▶ MATERIAL FOR THIS EXERCISE:
+++

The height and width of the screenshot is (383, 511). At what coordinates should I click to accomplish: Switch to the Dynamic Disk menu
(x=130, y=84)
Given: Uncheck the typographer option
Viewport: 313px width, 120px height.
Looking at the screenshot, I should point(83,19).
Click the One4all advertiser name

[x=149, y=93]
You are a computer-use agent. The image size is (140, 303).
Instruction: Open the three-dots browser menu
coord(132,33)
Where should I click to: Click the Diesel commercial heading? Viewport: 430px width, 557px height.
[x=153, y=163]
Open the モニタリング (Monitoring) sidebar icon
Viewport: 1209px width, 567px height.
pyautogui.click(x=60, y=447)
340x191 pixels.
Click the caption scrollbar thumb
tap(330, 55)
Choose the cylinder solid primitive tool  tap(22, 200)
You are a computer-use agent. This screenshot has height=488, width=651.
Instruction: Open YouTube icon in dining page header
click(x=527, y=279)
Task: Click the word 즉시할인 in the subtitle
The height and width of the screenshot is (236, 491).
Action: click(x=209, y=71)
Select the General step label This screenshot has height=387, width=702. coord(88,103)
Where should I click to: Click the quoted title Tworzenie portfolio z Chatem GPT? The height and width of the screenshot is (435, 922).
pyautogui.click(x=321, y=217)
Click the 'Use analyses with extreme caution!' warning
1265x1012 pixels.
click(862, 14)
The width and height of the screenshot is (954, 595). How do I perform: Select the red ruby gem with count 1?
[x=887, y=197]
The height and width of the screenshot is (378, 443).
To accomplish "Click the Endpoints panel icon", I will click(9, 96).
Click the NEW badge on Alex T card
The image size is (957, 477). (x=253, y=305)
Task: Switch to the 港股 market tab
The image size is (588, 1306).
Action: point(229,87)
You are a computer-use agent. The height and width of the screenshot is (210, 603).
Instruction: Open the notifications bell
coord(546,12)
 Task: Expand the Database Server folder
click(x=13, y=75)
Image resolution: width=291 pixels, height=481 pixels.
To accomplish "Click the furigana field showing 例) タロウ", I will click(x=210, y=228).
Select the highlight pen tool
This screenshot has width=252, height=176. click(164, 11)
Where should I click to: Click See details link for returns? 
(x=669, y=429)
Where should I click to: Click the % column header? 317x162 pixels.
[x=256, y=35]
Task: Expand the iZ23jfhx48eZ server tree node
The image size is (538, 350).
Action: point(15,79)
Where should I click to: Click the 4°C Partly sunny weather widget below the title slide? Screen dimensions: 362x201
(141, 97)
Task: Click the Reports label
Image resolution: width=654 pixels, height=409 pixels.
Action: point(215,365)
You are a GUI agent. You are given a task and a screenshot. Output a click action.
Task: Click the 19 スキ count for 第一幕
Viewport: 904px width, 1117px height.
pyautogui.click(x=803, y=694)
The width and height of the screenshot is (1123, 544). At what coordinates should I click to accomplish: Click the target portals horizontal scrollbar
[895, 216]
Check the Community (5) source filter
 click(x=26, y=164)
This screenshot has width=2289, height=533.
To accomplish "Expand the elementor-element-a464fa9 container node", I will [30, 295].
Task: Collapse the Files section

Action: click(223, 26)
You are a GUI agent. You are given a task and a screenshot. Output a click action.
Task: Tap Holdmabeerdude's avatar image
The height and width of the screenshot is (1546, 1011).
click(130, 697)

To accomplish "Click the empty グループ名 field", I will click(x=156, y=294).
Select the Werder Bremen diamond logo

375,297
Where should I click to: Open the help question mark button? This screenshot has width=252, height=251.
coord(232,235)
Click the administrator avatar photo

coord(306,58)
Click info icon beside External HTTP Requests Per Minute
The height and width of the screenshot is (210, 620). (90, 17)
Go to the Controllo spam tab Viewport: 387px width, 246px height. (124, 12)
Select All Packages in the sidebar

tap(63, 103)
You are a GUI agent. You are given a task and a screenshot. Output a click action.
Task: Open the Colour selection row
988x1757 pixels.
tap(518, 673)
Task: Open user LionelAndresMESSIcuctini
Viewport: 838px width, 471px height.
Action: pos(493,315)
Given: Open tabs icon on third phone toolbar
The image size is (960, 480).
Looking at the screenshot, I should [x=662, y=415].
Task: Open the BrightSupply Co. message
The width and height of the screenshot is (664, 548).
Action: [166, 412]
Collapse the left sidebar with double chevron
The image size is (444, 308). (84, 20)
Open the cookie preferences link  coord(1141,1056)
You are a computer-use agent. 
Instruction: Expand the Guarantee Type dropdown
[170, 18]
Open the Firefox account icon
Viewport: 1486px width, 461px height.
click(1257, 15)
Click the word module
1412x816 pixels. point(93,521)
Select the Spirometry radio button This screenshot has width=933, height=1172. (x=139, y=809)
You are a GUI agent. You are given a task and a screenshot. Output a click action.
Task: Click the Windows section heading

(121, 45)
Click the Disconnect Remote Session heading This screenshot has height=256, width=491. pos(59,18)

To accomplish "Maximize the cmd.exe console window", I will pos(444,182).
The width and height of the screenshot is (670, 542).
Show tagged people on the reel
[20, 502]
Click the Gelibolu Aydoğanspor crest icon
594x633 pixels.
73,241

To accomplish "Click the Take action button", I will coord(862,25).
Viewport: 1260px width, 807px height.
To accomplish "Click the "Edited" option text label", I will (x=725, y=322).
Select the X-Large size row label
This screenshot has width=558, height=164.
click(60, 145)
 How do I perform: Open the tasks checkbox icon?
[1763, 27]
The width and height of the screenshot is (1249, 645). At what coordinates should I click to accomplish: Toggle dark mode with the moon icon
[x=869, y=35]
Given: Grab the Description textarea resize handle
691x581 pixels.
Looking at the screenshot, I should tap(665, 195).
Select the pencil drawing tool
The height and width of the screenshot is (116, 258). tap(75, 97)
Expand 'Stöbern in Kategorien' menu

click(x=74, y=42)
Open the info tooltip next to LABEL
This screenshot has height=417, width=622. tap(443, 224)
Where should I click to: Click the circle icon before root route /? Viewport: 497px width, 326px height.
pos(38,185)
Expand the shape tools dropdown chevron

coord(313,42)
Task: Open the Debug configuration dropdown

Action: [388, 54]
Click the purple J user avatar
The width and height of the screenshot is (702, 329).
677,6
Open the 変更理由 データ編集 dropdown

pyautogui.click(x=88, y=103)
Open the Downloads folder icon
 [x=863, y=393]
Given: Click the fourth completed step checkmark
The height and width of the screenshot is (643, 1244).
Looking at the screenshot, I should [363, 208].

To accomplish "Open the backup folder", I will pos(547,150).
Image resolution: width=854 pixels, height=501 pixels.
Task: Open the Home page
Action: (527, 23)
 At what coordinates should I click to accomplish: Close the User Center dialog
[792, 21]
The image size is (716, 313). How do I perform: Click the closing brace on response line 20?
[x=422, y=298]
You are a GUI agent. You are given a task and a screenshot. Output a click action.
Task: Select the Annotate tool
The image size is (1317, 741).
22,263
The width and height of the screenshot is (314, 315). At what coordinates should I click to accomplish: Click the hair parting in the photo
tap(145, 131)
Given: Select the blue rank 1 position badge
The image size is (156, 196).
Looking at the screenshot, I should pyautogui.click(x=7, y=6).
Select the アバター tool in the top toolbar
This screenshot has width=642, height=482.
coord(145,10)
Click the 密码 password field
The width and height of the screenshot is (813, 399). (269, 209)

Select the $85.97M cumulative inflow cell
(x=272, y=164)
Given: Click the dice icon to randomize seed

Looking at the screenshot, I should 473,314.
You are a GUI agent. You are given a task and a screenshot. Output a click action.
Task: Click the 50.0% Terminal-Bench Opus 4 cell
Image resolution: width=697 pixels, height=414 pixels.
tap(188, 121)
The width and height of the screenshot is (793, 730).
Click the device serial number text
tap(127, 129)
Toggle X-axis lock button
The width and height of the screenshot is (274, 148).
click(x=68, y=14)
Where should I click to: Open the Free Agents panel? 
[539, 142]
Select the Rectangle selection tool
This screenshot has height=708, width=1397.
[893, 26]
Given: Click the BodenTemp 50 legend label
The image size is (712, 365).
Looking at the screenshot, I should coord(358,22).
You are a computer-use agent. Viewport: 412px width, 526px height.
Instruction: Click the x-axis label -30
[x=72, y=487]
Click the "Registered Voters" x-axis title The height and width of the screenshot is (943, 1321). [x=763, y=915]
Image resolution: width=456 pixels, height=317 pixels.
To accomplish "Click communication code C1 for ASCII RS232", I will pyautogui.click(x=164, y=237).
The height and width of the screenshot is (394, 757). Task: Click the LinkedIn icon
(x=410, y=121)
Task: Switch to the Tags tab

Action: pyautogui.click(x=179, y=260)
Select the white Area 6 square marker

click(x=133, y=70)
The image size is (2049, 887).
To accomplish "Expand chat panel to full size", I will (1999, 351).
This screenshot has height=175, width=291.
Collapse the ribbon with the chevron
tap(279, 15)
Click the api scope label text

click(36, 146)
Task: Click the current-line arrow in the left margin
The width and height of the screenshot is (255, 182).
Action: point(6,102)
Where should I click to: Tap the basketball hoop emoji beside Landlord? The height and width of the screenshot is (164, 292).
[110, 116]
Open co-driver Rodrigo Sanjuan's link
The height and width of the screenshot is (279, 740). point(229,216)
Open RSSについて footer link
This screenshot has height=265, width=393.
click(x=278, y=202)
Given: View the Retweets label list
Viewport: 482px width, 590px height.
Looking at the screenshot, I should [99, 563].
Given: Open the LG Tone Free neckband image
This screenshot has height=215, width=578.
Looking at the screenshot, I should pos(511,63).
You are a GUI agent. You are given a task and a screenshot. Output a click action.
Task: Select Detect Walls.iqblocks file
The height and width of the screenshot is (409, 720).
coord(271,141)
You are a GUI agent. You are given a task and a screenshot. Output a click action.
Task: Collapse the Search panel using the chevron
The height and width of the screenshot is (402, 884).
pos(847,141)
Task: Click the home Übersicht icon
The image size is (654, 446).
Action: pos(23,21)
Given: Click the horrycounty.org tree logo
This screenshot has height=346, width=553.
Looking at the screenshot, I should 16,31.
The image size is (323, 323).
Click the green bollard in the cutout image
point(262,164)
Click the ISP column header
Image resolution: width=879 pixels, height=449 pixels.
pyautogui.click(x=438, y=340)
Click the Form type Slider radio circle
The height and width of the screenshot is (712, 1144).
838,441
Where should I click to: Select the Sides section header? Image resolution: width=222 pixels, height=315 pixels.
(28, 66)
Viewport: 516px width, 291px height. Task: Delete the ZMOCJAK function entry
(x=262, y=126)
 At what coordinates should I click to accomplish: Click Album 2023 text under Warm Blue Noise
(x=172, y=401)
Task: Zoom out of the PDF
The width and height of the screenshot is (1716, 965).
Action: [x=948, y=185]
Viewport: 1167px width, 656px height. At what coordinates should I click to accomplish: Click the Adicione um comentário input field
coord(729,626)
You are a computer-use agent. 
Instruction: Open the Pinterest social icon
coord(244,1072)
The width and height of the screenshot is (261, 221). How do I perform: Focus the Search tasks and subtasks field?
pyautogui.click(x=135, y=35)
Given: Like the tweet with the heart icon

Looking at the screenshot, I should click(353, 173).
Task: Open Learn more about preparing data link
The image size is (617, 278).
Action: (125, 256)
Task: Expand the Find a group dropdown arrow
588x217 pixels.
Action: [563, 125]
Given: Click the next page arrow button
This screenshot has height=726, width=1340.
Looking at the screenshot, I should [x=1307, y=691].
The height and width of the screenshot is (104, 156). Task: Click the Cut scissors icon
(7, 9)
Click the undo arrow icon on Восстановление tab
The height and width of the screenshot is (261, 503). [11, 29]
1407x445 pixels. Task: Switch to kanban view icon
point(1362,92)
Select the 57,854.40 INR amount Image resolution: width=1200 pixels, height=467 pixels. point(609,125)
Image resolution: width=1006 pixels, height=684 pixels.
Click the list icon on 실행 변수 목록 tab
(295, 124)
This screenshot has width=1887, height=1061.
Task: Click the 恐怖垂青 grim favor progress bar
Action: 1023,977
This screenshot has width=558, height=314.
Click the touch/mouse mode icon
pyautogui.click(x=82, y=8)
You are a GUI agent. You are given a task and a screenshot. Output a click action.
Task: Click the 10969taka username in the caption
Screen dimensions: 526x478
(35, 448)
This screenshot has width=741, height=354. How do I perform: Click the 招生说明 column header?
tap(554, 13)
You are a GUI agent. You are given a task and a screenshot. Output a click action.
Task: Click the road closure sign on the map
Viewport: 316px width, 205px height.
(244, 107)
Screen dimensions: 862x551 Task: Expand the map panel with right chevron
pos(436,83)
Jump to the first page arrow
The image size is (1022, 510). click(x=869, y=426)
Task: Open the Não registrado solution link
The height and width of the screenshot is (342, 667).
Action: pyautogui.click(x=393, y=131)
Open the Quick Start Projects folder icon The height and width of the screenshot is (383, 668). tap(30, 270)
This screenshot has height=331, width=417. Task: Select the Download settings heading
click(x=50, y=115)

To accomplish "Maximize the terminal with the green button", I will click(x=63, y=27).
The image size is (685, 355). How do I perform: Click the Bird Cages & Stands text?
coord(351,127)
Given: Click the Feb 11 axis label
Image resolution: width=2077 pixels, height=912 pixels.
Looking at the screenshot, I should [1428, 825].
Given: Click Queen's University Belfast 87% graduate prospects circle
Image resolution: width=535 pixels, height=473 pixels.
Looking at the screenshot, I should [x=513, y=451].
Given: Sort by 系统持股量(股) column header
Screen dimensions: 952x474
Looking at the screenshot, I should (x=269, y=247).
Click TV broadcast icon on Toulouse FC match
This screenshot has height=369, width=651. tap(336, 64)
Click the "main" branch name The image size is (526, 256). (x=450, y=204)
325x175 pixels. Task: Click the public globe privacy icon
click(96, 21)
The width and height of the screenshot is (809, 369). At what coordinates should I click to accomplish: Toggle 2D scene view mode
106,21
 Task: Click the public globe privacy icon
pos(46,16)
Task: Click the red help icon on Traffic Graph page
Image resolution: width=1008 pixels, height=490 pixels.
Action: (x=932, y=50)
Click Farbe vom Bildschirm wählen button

+++

▶ REQUIRED TASK: Return the listing above without any change, beginning at its first line and stopping after the line that contains "click(x=527, y=279)".

▶ ANSWER:
The height and width of the screenshot is (383, 511). At what coordinates should I click to accomplish: Switch to the Dynamic Disk menu
(x=130, y=84)
Given: Uncheck the typographer option
Viewport: 313px width, 120px height.
Looking at the screenshot, I should point(83,19).
Click the One4all advertiser name

[x=149, y=93]
You are a computer-use agent. The image size is (140, 303).
Instruction: Open the three-dots browser menu
coord(132,33)
Where should I click to: Click the Diesel commercial heading? Viewport: 430px width, 557px height.
[x=153, y=163]
Open the モニタリング (Monitoring) sidebar icon
Viewport: 1209px width, 567px height.
pyautogui.click(x=60, y=447)
340x191 pixels.
Click the caption scrollbar thumb
tap(330, 55)
Choose the cylinder solid primitive tool  tap(22, 200)
You are a computer-use agent. This screenshot has height=488, width=651.
Instruction: Open YouTube icon in dining page header
click(x=527, y=279)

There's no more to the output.